Statement on Prohibiting Conflicts of Interest in Certain Securitizations
Jan. 25, 2023
While “asset-backed securities” may not be a household term, it has direct implications for millions of working households. So much so that in both 2008 and during the Covid-19 pandemic, the Federal Reserve set up emergency loan facilities to prevent interruptions in this market.
Today, the Commission re-proposes a Dodd-Frank Act rule, originally proposed in 2011, that is designed to address the harmful conflicts of interest in the asset-backed securities market that played a significant role in the 2008 financial crisis.
In 2021, market participants issued $918 billion in asset-backed securities. A well-functioning securitization market has the potential to increase liquidity and the availability of credit for consumers and small businesses, provided it operates fairly and with the full transparency that allows investors to meaningfully assess its true financial risks.

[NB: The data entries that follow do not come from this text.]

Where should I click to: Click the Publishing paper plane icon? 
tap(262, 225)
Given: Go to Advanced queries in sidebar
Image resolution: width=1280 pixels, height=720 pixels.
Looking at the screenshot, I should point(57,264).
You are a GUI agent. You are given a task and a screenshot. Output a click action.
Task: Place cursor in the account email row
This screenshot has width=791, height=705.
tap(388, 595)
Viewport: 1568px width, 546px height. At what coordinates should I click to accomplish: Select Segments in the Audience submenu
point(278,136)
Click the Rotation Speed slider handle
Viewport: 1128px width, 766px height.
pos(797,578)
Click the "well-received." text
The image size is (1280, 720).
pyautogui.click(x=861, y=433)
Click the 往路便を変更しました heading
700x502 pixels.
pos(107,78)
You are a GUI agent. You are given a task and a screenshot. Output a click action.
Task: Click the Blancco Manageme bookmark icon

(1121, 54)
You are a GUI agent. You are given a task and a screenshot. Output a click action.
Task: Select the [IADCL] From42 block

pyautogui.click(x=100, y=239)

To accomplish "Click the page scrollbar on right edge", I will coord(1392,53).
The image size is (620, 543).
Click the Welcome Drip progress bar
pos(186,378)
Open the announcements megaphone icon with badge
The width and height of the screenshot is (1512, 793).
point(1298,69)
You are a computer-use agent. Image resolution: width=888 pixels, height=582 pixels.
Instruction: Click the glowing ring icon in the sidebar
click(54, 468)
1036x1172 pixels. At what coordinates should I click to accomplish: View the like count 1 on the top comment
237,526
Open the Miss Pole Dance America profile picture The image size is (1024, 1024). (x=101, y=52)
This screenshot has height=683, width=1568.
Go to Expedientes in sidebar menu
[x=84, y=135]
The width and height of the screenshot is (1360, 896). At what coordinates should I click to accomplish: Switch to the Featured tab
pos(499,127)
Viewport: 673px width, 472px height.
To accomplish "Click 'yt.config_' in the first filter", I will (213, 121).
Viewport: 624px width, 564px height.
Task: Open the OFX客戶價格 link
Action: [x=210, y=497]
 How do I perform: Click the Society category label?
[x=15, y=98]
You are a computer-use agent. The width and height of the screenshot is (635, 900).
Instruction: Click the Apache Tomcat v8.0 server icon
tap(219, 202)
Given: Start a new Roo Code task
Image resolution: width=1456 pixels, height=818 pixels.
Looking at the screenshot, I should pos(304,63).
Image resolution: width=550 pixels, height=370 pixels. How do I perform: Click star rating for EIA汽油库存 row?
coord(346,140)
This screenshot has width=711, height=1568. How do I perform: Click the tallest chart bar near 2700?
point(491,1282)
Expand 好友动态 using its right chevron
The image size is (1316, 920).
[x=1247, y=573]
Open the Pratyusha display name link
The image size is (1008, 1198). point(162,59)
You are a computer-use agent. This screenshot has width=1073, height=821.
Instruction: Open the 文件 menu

This is not how the securitization market worked in the run-up to the 2008 financial crisis. The abuses in this market are well documented in congressional investigations and by the Financial Crisis Inquiry Commission. Certain securitization participants structured asset-backed security deals while at the same time betting that these same assets would decline in value. When the shaky foundation of the securitization pipeline crumbled, asset values dropped precipitously, investors faced massive losses, and our financial system nearly collapsed.
Investors that participated in the securitization bubble had been misled to believe that their assets were being selected by an independent third-party. But in reality, this was not the case and to add insult to injury, issuers were paying credit rating agencies hefty sums to fabricate seals of approval that misled investors into thinking that they were purchasing credit-worthy and investment grade assets. This is the textbook definition of a conflict of interest and the anti-thesis of market integrity.
To minimize the chances of this catastrophic experience from occurring again, Congress included Section 621 in the Dodd-Frank Act. This provision generally prohibits sponsors, underwriters, and other participants to an asset-backed security from engaging in any transaction that would result in a material conflict of interest with respect to an investor for one-year after the first sale of the asset-backed security. It reflects the judgment of Congress that these types of conflicts can be so harmful to investors that disclosure or consent is insufficient. Importantly, the re-proposed rule would apply to both registered and unregistered securities, as well as to so-called synthetic securities often tied to subprime loans in the lead up to the financial crisis. In addition, should Fannie Mae or Freddie Mac no longer operate under conservatorship, they would also be subject to the rule to the extent they meet the definition of a sponsor.
The re-proposed rule would provide an important safeguard against the rampant misconduct that contributed to the 2008 financial crisis, which resulted in historic wealth losses, massive unemployment and millions of foreclosures. It recognizes the information asymmetries that exist between investors and the parties who design, structure, and create these often complex, and sometimes overly risky, asset-backed securities. By aligning incentives between investors and securitization participants, it would protect investors and strengthen market integrity.
I look forward to receiving and reviewing comments on the proposal, particularly with respect to the scope of participants covered, and the scope of the statutory exceptions for risk-mitigating hedging activities, liquidity commitments, and bona fide market-making. Feedback on whether the proposal is sufficiently robust to prevent the disguising of speculative trades as hedging or market-making would also be useful. Lastly, feedback on whether the policies and procedures requirements are specific enough to enable compliance, monitoring, and enforcement would be helpful in assessing the rule’s effectiveness in protecting investors.
In closing, I am pleased to support this proposal. As always, my gratitude to all of the Commission staff for their hard work in crafting this important rule, and for their commitment to public service and to the fulfillment of the SEC’s mission on behalf of the investing public.